Enquiry 9: number of flights per year

Select year, count (*) as C1 from ontime group by year

Query 10: multi-dimensional complex filtering and aggregation

Select min (year), max (year), carrier, count (*) as cnt, sum (arrdelayminutes > 30) as flights_delayed, round (sum (arrdelayminutes > 30) / count (*), 2) as rate from ontime where dayofweek not in (6) and originstate not in ('ak',' hi', 'pr',' vi') and deststate not in ('ak',' hi', 'pr',' vi') and flightdate

< '2010-01-01' group by carrier having cnt>

100000 and max (year) > 1990 order by rate desc limit 1000; True row mixing

Don't forget that there is a bank deposit. TiDB not only has TiFlash inventory engine, but also has corresponding row storage and supporting fine-grained index support.

For columns with a very high number of unique values (such as a specific time, product unique serial number, etc.), generally speaking, it is difficult to have a good means of accurate filtering. For example, in the above OnTime dataset, the same query can be made faster by indexing the CRSDepTime planned departure time column.

Count the total number of aircraft scheduled to take off at 18:45.

Mysql > select count (*) from ontime where 1845 = CRSDepTime;+-+ | count (*) | +-+ | 766539 | +-+ 1 row in set (0.09 sec)

With pure column storage, in MariaDB,Spark and Greenplum, such queries are 0.447 vs 0.449 and 1.576 seconds, respectively-- 4 to 17 times slower than TiDB + TiFlash! Because they have to sweep the meter violently.

In addition, the row-column mixing of TiDB is not a traditional design of row storage from one of two, but TiDB can have both row and column storage in the same table, and the two always keep the data strongly consistent (rather than ultimately consistent).

If you look at this, you may want to ask, does it put a mental burden on users that TiDB has both bank and inventory? The answer is no. You can delegate to TiDB to choose when to use row storage or column storage, except that users can be forced to choose for the sake of HTAP business isolation.
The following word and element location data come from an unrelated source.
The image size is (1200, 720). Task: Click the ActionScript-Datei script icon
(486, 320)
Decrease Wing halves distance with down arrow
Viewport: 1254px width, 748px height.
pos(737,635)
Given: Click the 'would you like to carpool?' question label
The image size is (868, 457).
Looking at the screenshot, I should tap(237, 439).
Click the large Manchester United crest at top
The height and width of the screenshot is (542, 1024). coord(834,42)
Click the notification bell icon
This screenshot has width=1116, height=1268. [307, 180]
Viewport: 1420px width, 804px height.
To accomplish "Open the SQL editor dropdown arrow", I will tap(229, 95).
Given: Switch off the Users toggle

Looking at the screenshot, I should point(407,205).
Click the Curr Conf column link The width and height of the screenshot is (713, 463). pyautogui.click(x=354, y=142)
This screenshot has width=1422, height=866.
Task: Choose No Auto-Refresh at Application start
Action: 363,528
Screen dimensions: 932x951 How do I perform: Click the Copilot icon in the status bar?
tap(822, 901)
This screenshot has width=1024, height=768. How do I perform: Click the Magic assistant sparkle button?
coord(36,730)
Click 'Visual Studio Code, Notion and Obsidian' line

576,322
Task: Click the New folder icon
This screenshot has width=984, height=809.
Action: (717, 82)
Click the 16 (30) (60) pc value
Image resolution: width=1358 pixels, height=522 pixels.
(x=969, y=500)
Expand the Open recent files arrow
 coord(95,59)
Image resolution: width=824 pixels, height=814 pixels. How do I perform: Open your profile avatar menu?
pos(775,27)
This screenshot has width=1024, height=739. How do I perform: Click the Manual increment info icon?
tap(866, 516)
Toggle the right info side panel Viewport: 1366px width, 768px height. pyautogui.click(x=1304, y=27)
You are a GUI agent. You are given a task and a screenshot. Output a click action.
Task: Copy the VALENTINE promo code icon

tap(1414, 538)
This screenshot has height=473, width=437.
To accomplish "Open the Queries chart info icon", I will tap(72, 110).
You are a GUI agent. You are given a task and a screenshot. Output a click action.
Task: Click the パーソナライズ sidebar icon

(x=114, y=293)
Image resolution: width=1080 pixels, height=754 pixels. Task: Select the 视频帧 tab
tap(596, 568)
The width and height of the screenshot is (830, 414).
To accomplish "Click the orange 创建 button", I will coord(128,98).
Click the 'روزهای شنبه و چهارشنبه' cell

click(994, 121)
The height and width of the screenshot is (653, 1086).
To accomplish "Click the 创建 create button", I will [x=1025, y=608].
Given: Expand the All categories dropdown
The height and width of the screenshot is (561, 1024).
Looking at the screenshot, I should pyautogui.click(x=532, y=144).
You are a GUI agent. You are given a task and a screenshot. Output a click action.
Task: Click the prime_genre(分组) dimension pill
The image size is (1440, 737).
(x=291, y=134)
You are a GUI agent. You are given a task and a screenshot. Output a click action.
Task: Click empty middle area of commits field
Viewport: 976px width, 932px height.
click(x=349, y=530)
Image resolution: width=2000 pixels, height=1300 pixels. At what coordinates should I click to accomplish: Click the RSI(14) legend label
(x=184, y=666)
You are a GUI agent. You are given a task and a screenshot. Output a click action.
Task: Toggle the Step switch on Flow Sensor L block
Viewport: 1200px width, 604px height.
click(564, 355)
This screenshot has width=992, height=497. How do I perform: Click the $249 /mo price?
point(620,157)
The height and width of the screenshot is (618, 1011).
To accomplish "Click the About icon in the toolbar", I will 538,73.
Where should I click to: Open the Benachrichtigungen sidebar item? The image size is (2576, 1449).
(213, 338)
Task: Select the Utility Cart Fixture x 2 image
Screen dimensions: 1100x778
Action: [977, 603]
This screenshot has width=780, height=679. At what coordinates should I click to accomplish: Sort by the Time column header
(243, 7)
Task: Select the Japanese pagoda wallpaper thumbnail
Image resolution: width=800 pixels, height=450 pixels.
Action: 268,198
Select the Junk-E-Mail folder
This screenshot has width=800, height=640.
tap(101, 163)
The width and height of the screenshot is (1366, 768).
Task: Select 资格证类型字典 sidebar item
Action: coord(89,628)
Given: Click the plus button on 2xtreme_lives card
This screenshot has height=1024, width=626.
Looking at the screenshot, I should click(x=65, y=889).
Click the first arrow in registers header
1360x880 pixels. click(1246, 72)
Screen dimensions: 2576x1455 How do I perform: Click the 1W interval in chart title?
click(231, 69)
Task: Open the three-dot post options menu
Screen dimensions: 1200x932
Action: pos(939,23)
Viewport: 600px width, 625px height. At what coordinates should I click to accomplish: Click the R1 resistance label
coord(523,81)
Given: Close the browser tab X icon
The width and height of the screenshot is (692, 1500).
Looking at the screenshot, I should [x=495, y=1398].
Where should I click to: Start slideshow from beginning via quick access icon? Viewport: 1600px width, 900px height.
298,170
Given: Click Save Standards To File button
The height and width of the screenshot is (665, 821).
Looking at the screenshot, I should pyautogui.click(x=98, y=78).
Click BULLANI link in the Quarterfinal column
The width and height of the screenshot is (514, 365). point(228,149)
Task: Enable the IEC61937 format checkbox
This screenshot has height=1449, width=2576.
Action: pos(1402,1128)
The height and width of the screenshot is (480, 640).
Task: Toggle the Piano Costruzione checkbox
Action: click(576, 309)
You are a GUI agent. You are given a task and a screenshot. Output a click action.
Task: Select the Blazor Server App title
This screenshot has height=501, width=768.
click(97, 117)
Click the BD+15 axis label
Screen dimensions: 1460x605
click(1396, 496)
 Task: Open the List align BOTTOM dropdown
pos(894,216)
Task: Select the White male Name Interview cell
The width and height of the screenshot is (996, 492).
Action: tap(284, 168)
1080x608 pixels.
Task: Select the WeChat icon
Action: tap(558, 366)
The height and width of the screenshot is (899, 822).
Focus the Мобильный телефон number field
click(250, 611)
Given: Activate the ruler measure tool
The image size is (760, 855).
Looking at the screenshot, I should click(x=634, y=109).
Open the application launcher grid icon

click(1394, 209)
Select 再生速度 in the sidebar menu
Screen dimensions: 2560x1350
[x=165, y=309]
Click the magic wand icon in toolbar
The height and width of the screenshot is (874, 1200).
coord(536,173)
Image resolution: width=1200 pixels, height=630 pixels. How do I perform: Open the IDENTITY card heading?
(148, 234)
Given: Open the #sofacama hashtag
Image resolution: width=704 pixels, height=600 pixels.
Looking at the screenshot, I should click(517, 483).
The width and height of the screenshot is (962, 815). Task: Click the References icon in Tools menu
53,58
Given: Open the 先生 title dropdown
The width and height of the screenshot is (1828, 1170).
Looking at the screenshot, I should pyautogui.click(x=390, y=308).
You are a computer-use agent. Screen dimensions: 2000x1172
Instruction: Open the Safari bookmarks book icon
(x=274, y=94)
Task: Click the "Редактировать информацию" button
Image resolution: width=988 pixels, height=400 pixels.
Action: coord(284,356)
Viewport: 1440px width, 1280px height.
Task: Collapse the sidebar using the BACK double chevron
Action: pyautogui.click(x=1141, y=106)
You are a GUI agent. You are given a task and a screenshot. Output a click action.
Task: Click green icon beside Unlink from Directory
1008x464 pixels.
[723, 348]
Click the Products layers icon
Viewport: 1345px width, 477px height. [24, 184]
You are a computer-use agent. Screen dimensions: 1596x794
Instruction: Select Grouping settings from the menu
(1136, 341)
When row memory is better (as in the case above), TiDB automatically switches to row memory for reading based on statistics: the performance of the above query on TiFlash is only half that of TiKV row memory + index.

Faster data arrival

Because of the high-frequency updatable storage engine designed to cooperate with TiDB data mirror synchronization, TiFlash can update data at a high speed. This makes its "fast" not only a "high-speed return query", but also means "data can be queried more quickly".

Compared to traditional analytical databases or Hadoop data lakes that need to be bulk loaded from the source database T + 1 (often in one day), TiFlash can read the latest (not just fresh) data, and you don't have to worry about data arriving out of order or consistency. Compared to maintaining additional data replication jobs, you can not only simplify the architecture, but also access the data in more real time.

This is the end of the content of "is TiFlash fast?" Thank you for reading. If you want to know more about the industry, you can follow the website, the editor will output more high-quality practical articles for you!

Welcome to subscribe "Shulou Technology Information " to get latest news, interesting things and hot topics in the IT industry, and controls the hottest and latest Internet news, technology news and IT industry trends.

*The comments in the above article only represent the author's personal views and do not represent the views and positions of this website. If you have more insights, please feel free to contribute and share.